= EXERCISE GOAL =
Every line below must be given again exactly.

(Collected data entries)
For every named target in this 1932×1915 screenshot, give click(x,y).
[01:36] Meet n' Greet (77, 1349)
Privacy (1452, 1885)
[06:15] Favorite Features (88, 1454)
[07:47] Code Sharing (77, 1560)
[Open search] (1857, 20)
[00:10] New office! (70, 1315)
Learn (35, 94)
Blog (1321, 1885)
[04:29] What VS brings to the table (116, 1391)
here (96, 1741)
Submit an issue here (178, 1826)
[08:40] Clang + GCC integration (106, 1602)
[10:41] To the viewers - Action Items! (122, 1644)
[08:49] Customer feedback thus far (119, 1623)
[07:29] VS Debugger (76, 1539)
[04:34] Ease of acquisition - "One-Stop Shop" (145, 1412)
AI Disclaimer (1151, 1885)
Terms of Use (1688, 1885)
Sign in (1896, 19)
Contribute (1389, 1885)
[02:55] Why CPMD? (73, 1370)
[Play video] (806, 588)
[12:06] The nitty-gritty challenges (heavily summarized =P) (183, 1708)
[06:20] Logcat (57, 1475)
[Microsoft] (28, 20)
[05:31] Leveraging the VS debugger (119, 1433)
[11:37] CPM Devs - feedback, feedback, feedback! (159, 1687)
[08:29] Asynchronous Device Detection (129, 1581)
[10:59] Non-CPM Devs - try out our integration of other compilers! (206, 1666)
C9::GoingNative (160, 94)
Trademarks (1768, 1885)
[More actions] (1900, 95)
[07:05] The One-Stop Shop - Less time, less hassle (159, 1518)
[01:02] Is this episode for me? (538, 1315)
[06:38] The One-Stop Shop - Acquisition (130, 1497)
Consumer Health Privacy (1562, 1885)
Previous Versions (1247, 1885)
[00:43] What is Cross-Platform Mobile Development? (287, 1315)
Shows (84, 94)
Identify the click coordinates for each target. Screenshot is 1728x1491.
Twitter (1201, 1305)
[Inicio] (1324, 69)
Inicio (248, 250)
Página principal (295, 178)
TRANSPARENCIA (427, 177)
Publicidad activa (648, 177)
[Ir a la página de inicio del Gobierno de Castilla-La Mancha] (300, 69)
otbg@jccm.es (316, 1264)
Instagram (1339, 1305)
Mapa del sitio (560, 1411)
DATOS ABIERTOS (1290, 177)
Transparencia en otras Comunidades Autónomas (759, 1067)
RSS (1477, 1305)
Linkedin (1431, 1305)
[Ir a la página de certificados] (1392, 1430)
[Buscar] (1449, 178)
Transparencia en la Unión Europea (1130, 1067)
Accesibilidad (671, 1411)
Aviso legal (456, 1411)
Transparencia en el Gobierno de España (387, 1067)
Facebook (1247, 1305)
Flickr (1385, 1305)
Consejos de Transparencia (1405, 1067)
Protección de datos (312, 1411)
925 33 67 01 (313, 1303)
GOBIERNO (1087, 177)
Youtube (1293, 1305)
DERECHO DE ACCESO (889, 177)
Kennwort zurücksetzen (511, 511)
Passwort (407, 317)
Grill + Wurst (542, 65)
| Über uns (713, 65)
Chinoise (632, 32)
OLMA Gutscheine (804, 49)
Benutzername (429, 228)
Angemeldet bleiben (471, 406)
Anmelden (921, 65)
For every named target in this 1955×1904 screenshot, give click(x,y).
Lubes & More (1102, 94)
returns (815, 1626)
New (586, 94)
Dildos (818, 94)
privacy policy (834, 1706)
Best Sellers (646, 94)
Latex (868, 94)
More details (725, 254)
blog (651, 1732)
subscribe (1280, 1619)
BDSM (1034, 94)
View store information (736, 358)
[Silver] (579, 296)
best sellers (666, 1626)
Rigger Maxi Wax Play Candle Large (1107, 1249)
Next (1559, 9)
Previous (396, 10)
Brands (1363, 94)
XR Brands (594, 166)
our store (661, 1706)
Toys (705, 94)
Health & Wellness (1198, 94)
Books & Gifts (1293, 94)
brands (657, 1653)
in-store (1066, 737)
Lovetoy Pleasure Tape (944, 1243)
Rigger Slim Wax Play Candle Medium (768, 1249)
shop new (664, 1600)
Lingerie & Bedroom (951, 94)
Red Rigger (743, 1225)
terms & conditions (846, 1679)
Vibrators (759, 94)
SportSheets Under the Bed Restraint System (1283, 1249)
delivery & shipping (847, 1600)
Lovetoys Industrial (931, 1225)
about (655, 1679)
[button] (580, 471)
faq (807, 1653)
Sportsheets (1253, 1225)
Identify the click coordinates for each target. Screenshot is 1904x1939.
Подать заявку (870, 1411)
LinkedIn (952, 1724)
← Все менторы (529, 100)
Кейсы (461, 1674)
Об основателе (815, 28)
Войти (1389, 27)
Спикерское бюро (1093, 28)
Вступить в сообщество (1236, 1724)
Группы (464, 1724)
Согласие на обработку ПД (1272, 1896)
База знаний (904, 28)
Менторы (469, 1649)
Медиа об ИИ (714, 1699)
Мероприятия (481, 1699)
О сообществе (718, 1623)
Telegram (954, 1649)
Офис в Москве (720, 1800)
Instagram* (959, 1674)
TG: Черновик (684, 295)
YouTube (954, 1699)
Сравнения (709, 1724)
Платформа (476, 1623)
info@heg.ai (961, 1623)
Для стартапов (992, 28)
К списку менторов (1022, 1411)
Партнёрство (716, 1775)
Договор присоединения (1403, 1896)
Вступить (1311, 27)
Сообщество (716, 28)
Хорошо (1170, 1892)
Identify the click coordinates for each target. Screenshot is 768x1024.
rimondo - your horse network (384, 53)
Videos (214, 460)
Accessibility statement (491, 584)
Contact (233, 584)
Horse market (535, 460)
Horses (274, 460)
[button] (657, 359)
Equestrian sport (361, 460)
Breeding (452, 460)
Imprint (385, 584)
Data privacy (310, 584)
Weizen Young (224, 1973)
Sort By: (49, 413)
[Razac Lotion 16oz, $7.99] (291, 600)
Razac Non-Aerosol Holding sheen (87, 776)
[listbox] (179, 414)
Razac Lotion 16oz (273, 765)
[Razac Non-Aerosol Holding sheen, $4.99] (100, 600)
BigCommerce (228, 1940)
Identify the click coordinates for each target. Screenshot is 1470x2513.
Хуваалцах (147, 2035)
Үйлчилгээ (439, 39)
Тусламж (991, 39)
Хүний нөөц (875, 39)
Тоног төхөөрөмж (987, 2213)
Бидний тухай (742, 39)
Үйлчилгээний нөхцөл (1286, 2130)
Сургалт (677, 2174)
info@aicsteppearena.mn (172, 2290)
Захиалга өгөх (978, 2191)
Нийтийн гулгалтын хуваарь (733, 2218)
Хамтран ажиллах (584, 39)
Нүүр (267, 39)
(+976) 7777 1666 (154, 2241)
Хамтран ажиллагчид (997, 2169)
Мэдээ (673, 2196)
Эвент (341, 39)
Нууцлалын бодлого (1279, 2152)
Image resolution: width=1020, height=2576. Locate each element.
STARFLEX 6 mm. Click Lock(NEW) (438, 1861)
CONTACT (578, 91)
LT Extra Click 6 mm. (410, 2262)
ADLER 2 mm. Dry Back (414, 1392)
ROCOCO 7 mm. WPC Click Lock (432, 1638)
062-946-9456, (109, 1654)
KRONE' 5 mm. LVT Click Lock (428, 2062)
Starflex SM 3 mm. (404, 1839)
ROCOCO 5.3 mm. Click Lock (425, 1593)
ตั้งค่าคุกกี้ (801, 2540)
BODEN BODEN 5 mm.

= WRITTEN RESPONSE =
For every named target in this 1932×1915 screenshot, give click(x,y).
[01:36] Meet n' Greet (77, 1349)
Privacy (1452, 1885)
[06:15] Favorite Features (88, 1454)
[07:47] Code Sharing (77, 1560)
[Open search] (1857, 20)
[00:10] New office! (70, 1315)
Learn (35, 94)
Blog (1321, 1885)
[04:29] What VS brings to the table (116, 1391)
here (96, 1741)
Submit an issue here (178, 1826)
[08:40] Clang + GCC integration (106, 1602)
[10:41] To the viewers - Action Items! (122, 1644)
[08:49] Customer feedback thus far (119, 1623)
[07:29] VS Debugger (76, 1539)
[04:34] Ease of acquisition - "One-Stop Shop" (145, 1412)
AI Disclaimer (1151, 1885)
Terms of Use (1688, 1885)
Sign in (1896, 19)
Contribute (1389, 1885)
[02:55] Why CPMD? (73, 1370)
[Play video] (806, 588)
[12:06] The nitty-gritty challenges (heavily summarized =P) (183, 1708)
[06:20] Logcat (57, 1475)
[Microsoft] (28, 20)
[05:31] Leveraging the VS debugger (119, 1433)
[11:37] CPM Devs - feedback, feedback, feedback! (159, 1687)
[08:29] Asynchronous Device Detection (129, 1581)
[10:59] Non-CPM Devs - try out our integration of other compilers! (206, 1666)
C9::GoingNative (160, 94)
Trademarks (1768, 1885)
[More actions] (1900, 95)
[07:05] The One-Stop Shop - Less time, less hassle (159, 1518)
[01:02] Is this episode for me? (538, 1315)
[06:38] The One-Stop Shop - Acquisition (130, 1497)
Consumer Health Privacy (1562, 1885)
Previous Versions (1247, 1885)
[00:43] What is Cross-Platform Mobile Development? (287, 1315)
Shows (84, 94)
Identify the click coordinates for each target. Screenshot is 1728x1491.
Twitter (1201, 1305)
[Inicio] (1324, 69)
Inicio (248, 250)
Página principal (295, 178)
TRANSPARENCIA (427, 177)
Publicidad activa (648, 177)
[Ir a la página de inicio del Gobierno de Castilla-La Mancha] (300, 69)
otbg@jccm.es (316, 1264)
Instagram (1339, 1305)
Mapa del sitio (560, 1411)
DATOS ABIERTOS (1290, 177)
Transparencia en otras Comunidades Autónomas (759, 1067)
RSS (1477, 1305)
Linkedin (1431, 1305)
[Ir a la página de certificados] (1392, 1430)
[Buscar] (1449, 178)
Transparencia en la Unión Europea (1130, 1067)
Accesibilidad (671, 1411)
Aviso legal (456, 1411)
Transparencia en el Gobierno de España (387, 1067)
Facebook (1247, 1305)
Flickr (1385, 1305)
Consejos de Transparencia (1405, 1067)
Protección de datos (312, 1411)
925 33 67 01 (313, 1303)
GOBIERNO (1087, 177)
Youtube (1293, 1305)
DERECHO DE ACCESO (889, 177)
Kennwort zurücksetzen (511, 511)
Passwort (407, 317)
Grill + Wurst (542, 65)
| Über uns (713, 65)
Chinoise (632, 32)
OLMA Gutscheine (804, 49)
Benutzername (429, 228)
Angemeldet bleiben (471, 406)
Anmelden (921, 65)
For every named target in this 1955×1904 screenshot, give click(x,y).
Lubes & More (1102, 94)
returns (815, 1626)
New (586, 94)
Dildos (818, 94)
privacy policy (834, 1706)
Best Sellers (646, 94)
Latex (868, 94)
More details (725, 254)
blog (651, 1732)
subscribe (1280, 1619)
BDSM (1034, 94)
View store information (736, 358)
[Silver] (579, 296)
best sellers (666, 1626)
Rigger Maxi Wax Play Candle Large (1107, 1249)
Next (1559, 9)
Previous (396, 10)
Brands (1363, 94)
XR Brands (594, 166)
our store (661, 1706)
Toys (705, 94)
Health & Wellness (1198, 94)
Books & Gifts (1293, 94)
brands (657, 1653)
in-store (1066, 737)
Lovetoy Pleasure Tape (944, 1243)
Rigger Slim Wax Play Candle Medium (768, 1249)
shop new (664, 1600)
Lingerie & Bedroom (951, 94)
Red Rigger (743, 1225)
terms & conditions (846, 1679)
Vibrators (759, 94)
SportSheets Under the Bed Restraint System (1283, 1249)
delivery & shipping (847, 1600)
Lovetoys Industrial (931, 1225)
about (655, 1679)
[button] (580, 471)
faq (807, 1653)
Sportsheets (1253, 1225)
Identify the click coordinates for each target. Screenshot is 1904x1939.
Подать заявку (870, 1411)
LinkedIn (952, 1724)
← Все менторы (529, 100)
Кейсы (461, 1674)
Об основателе (815, 28)
Войти (1389, 27)
Спикерское бюро (1093, 28)
Вступить в сообщество (1236, 1724)
Группы (464, 1724)
Согласие на обработку ПД (1272, 1896)
База знаний (904, 28)
Менторы (469, 1649)
Медиа об ИИ (714, 1699)
Мероприятия (481, 1699)
О сообществе (718, 1623)
Telegram (954, 1649)
Офис в Москве (720, 1800)
Instagram* (959, 1674)
TG: Черновик (684, 295)
YouTube (954, 1699)
Сравнения (709, 1724)
Платформа (476, 1623)
info@heg.ai (961, 1623)
Для стартапов (992, 28)
К списку менторов (1022, 1411)
Партнёрство (716, 1775)
Договор присоединения (1403, 1896)
Вступить (1311, 27)
Сообщество (716, 28)
Хорошо (1170, 1892)
Identify the click coordinates for each target. Screenshot is 768x1024.
rimondo - your horse network (384, 53)
Videos (214, 460)
Accessibility statement (491, 584)
Contact (233, 584)
Horse market (535, 460)
Horses (274, 460)
[button] (657, 359)
Equestrian sport (361, 460)
Breeding (452, 460)
Imprint (385, 584)
Data privacy (310, 584)
Weizen Young (224, 1973)
Sort By: (49, 413)
[Razac Lotion 16oz, $7.99] (291, 600)
Razac Non-Aerosol Holding sheen (87, 776)
[listbox] (179, 414)
Razac Lotion 16oz (273, 765)
[Razac Non-Aerosol Holding sheen, $4.99] (100, 600)
BigCommerce (228, 1940)
Identify the click coordinates for each target. Screenshot is 1470x2513.
Хуваалцах (147, 2035)
Үйлчилгээ (439, 39)
Тусламж (991, 39)
Хүний нөөц (875, 39)
Тоног төхөөрөмж (987, 2213)
Бидний тухай (742, 39)
Үйлчилгээний нөхцөл (1286, 2130)
Сургалт (677, 2174)
info@aicsteppearena.mn (172, 2290)
Захиалга өгөх (978, 2191)
Нийтийн гулгалтын хуваарь (733, 2218)
Хамтран ажиллах (584, 39)
Нүүр (267, 39)
(+976) 7777 1666 (154, 2241)
Хамтран ажиллагчид (997, 2169)
Мэдээ (673, 2196)
Эвент (341, 39)
Нууцлалын бодлого (1279, 2152)
Image resolution: width=1020, height=2576. Locate each element.
STARFLEX 6 mm. Click Lock(NEW) (438, 1861)
CONTACT (578, 91)
LT Extra Click 6 mm. (410, 2262)
ADLER 2 mm. Dry Back (414, 1392)
ROCOCO 7 mm. WPC Click Lock (432, 1638)
062-946-9456, (109, 1654)
KRONE' 5 mm. LVT Click Lock (428, 2062)
Starflex SM 3 mm. (404, 1839)
ROCOCO 5.3 mm. Click Lock (425, 1593)
ตั้งค่าคุกกี้ (801, 2540)
BODEN BODEN 5 mm.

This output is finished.